Requirement: Across the entries below, how many lines have the string "entry" in them? Reply with only the number.

Exercise data:
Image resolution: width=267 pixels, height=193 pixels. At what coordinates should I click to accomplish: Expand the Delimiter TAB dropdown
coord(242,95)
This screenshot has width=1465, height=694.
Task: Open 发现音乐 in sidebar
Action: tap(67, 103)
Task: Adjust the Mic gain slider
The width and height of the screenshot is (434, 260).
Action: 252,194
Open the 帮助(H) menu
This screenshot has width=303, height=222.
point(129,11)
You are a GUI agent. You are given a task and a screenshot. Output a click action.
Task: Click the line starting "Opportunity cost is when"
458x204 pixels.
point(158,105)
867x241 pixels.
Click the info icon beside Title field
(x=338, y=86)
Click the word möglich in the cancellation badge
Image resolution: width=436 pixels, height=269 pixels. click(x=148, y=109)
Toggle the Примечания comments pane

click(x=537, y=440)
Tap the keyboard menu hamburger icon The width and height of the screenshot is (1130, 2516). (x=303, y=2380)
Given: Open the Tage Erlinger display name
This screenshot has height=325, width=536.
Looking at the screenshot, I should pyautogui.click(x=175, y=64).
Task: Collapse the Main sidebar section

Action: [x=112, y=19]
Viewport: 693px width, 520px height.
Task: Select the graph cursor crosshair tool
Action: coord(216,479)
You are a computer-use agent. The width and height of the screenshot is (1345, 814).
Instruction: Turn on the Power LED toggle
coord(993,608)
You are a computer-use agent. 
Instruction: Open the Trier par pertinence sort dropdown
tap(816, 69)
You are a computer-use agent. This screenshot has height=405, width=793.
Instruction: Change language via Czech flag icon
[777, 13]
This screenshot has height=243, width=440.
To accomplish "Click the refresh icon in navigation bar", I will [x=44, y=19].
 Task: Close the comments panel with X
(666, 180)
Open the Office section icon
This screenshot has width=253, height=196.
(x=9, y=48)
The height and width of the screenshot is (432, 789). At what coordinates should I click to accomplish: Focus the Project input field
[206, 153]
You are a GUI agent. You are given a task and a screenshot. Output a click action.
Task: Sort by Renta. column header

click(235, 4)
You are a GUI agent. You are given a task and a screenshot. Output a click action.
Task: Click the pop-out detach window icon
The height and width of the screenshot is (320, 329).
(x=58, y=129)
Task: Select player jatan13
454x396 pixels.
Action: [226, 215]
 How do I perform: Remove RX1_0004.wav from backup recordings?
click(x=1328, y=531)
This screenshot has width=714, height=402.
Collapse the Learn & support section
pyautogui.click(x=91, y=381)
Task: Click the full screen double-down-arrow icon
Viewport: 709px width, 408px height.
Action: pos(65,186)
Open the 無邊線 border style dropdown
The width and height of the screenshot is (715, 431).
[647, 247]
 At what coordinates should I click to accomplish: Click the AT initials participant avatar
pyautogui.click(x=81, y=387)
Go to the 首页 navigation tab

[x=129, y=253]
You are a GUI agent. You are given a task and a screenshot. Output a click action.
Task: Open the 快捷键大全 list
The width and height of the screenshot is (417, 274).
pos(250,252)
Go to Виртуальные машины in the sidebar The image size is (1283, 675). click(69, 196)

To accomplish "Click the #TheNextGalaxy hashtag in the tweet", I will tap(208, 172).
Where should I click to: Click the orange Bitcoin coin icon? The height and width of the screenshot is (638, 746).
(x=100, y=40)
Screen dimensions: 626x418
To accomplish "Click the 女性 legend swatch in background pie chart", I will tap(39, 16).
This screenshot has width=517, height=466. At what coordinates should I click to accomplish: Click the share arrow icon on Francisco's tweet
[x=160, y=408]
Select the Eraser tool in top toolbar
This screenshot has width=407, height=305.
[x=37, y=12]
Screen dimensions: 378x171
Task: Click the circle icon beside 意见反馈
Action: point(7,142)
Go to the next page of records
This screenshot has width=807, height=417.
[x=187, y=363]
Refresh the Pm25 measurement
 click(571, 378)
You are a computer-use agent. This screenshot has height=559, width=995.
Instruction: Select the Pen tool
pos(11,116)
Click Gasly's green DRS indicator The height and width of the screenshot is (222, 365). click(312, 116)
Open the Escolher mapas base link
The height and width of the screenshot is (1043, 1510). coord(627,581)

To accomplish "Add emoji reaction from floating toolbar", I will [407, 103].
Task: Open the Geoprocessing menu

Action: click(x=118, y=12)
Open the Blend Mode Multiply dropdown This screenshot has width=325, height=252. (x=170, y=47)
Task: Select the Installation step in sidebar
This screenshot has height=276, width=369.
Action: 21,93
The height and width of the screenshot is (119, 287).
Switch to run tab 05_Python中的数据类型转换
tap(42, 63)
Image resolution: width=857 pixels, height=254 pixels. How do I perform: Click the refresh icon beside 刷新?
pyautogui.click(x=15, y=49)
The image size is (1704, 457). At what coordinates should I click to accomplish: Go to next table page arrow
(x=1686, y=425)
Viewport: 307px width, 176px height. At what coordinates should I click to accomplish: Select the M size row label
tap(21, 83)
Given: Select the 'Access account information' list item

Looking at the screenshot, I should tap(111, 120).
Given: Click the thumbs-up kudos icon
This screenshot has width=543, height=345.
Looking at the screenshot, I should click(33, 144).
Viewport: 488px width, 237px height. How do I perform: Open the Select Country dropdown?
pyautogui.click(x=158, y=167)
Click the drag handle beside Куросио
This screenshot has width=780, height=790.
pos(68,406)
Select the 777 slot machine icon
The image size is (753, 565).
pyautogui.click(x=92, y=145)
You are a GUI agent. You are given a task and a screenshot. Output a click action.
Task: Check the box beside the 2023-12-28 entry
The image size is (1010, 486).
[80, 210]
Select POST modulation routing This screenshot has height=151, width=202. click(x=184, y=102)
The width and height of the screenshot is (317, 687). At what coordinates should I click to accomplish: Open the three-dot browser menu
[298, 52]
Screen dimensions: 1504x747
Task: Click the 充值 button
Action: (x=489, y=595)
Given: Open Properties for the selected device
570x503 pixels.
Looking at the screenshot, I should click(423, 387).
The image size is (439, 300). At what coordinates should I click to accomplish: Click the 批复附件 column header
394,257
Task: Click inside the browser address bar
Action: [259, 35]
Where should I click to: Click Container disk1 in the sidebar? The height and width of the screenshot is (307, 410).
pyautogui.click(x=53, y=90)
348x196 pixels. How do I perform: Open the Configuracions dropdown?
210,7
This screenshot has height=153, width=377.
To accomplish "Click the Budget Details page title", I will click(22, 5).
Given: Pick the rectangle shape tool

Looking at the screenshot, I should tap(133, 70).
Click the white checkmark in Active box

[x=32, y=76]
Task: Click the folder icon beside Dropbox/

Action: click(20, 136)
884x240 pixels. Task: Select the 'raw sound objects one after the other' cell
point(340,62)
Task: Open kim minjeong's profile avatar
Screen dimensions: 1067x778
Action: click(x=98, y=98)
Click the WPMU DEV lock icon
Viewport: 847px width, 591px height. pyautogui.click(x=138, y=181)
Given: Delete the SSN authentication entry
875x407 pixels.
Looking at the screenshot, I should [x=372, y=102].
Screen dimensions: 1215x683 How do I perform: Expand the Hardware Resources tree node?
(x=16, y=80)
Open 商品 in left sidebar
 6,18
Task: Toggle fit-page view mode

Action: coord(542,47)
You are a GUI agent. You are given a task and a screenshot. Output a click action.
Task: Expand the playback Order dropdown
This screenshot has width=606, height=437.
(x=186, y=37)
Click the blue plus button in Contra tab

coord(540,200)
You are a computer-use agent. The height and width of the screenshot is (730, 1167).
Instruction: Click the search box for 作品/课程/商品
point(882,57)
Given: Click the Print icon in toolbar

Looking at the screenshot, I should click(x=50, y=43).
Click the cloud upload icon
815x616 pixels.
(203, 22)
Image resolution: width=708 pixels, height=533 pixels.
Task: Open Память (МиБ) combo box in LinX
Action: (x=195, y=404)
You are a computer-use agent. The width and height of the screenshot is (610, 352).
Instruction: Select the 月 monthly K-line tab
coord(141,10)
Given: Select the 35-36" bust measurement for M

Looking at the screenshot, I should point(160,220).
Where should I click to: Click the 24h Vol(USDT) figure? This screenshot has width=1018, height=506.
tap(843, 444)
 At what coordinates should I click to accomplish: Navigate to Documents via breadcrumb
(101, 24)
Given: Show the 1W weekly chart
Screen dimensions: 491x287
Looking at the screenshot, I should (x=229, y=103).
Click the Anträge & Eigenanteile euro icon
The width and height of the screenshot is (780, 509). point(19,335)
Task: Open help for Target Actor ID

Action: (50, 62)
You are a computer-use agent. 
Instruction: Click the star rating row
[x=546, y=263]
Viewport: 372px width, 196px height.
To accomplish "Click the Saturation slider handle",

Response to the exercise: 2